▶ _Saved entries_:
+++

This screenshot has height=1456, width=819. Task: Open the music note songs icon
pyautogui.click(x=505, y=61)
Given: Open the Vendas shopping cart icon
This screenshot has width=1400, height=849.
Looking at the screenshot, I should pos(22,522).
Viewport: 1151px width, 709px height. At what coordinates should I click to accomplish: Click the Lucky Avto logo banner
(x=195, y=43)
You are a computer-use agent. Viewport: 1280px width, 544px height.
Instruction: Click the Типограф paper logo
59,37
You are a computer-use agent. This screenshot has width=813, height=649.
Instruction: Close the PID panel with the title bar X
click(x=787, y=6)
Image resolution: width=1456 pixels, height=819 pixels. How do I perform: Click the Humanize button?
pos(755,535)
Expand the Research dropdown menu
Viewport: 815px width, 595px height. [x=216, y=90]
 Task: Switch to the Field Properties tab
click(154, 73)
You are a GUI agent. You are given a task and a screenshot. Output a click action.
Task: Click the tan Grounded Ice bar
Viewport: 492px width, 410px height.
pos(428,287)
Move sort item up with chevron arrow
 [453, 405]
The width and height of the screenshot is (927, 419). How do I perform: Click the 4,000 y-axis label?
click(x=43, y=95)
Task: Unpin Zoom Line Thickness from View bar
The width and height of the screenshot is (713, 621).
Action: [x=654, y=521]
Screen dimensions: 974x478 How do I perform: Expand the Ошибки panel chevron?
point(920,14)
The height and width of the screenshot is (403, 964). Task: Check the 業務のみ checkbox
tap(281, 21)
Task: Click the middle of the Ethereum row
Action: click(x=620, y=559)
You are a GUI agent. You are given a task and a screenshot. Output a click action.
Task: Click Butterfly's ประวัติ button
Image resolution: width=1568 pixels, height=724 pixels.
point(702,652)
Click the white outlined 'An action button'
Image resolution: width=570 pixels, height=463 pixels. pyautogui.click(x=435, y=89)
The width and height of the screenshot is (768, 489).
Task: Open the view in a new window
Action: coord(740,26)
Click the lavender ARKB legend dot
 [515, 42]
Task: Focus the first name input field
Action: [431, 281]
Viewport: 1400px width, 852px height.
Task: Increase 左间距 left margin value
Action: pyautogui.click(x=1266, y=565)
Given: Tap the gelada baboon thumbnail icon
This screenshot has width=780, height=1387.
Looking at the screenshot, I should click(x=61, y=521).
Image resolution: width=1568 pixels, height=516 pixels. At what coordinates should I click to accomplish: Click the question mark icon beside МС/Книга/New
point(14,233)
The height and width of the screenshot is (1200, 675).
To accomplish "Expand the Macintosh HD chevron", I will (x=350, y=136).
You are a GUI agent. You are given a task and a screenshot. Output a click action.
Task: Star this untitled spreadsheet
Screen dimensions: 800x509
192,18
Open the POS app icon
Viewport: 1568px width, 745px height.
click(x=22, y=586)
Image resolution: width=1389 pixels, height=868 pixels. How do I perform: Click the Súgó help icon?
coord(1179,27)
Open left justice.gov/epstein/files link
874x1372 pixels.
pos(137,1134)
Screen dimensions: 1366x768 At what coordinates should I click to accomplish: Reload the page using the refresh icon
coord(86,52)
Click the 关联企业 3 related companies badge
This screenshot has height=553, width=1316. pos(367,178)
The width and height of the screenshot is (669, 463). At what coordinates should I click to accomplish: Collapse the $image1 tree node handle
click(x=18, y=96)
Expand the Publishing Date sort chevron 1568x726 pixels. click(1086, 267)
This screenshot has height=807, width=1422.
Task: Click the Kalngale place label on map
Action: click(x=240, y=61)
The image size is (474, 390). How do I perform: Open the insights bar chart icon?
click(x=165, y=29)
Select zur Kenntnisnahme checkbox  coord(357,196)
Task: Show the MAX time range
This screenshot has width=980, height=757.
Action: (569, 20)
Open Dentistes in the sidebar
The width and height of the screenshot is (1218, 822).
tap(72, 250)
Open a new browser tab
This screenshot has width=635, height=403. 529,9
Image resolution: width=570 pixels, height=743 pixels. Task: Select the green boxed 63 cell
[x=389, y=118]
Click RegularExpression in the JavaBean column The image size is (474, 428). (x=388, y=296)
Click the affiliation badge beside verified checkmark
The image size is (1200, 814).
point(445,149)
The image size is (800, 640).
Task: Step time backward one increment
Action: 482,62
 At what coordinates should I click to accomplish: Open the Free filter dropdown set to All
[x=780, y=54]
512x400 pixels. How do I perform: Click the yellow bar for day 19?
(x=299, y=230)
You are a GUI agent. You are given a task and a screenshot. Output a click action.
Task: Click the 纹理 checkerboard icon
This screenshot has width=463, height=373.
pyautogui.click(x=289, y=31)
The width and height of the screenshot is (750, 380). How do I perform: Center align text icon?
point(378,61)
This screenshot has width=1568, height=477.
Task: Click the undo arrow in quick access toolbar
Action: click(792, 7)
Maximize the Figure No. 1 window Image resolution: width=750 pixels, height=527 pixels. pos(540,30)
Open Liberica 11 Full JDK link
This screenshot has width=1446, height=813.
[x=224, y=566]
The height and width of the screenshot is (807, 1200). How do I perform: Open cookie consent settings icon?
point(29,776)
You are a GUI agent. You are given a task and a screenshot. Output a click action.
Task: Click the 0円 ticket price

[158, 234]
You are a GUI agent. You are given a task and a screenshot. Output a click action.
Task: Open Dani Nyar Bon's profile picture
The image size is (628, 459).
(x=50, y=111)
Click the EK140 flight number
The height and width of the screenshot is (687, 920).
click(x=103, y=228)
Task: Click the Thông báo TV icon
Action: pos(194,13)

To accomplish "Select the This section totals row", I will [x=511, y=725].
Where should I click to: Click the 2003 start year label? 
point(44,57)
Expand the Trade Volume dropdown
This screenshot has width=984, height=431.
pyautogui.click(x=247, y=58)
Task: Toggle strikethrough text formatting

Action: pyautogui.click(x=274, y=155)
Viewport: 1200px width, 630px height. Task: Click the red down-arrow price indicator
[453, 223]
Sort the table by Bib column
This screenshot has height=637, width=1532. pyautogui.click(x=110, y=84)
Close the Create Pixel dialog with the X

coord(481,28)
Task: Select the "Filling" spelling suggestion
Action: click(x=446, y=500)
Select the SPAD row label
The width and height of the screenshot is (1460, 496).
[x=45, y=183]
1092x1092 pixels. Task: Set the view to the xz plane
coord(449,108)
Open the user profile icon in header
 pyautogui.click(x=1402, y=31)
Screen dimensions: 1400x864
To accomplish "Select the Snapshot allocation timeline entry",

+++

▶ _WORK INSTRUCTIONS_:
Tally the lines of the entries above that hold the word "link"; the number is the whole answer.

▶ _ANSWER TO THIS PROBLEM_:
2